UK company involved in fake apps scam fined $78,000, told to refund money

by: Gary SimsMay 25, 2012
2 32 3

Unsuspecting victims of fake versions of Angry Birds, Assassin’s Creed and Cut the Rope, posted on third party Android app stores, will be getting their money back, after the UK phone regulator PhonepayPlus took action against the premium rate number provider, A1 Agregator Limited.

The fake apps contained malware which charged vicitm’s £15 ($23) every time one of the apps was opened. The malware did this by sending three £5 premium rate texts. Once they were sent, the malware hid the sent and received messages that would normally notify the user that the text incurred a charge. The first time victims would know about the scam was when they received their first phone bill.

The scheme was not only limited to UK users, but in fact covered 18 countries. PhonepayPlus fined A1 Agregator £50,000 (about $78,000) and ordered it  to make refunds directly to all victims within three months, irrelevant of whether or not they had complained. The company was also banned from running any premium rate services in the UK without express permission from PhonepayPlus. Not only will the victims get their money back, but thanks to the swift action by the regulator, none of the £27,850 collected has reached the cyber criminals.

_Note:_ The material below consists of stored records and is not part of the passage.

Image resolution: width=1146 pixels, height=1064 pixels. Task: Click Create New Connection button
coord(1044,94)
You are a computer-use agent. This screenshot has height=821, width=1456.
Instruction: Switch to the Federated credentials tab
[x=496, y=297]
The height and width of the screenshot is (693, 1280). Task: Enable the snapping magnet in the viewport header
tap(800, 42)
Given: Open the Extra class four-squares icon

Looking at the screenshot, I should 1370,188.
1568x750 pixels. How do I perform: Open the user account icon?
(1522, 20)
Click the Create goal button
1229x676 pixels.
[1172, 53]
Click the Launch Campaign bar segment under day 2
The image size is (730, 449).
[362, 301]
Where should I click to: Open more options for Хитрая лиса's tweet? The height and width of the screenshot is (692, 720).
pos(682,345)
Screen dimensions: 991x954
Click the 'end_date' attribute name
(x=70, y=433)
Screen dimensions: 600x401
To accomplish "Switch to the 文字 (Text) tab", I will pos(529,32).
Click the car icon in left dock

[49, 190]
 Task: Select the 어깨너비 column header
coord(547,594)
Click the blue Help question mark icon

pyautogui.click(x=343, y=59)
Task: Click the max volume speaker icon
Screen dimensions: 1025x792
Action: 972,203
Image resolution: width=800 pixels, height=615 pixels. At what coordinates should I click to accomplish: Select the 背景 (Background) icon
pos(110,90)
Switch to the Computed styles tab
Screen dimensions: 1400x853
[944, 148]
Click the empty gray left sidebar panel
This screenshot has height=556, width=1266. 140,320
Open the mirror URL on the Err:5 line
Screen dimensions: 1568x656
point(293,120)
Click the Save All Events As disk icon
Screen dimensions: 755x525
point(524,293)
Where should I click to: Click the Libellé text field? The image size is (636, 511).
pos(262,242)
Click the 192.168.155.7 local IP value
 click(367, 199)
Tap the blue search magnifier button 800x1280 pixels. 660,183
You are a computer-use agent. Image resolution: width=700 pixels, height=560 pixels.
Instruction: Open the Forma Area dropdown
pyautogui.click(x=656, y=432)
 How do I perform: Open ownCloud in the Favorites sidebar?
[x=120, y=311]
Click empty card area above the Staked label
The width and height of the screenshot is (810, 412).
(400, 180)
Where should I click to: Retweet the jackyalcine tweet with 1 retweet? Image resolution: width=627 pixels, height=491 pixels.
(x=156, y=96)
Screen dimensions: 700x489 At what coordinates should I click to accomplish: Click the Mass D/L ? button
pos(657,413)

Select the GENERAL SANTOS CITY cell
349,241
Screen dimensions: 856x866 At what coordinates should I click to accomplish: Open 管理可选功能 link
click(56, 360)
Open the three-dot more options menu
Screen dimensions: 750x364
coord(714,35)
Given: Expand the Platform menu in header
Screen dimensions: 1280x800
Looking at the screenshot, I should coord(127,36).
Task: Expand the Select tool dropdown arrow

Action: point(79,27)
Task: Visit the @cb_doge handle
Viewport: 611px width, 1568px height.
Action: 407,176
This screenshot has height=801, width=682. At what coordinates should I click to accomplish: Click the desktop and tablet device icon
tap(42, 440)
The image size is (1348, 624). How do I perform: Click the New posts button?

The fake apps used a known malware called RuFraud and it is estimated that the apps where downloaded 14,000 times. According to PhonepayPlus, the RuFraud attack affected 1,391 mobile numbers in the UK.

Why are users downloading from an untrusted source?

The popularity of third party app stores can perhaps be understood in geographical areas like China or Russia, where maybe users are expecting apps exclusively in their own language. But why would 1,391 users in the UK download apps from untrusted sources?

Do you use a different store other than Google Play? Why do you use it? Please let me know by leaving a comment below.

  • Bkdraper

    Nvidia has its own app store that showcases games that show off the capabilities of Tegra2/3 processors and I’ve downloaded from it a couple times, Sprint has its own app store that I’ve downloaded from a couple times. Same with Asus and I think Samsung. I build for companies that host their own app store. Why download from any of them instead of just always from the Play Store? Because they’re there. No other profound reasoning than that. I would imagine that other people install from less reputable app stores just as a way of side-loading an app that the Play Store wont allow on their phone or to Warez a premium app.

  • gstoltzfus

    Kodi is probably the most downloaded untrusted apk. Other media vendors Dont like it because it finds all free source media that many of them are trying to package as pay media. It is wrong to assume that any apk not on a list is not there because of security concerns. All to often greed is involved.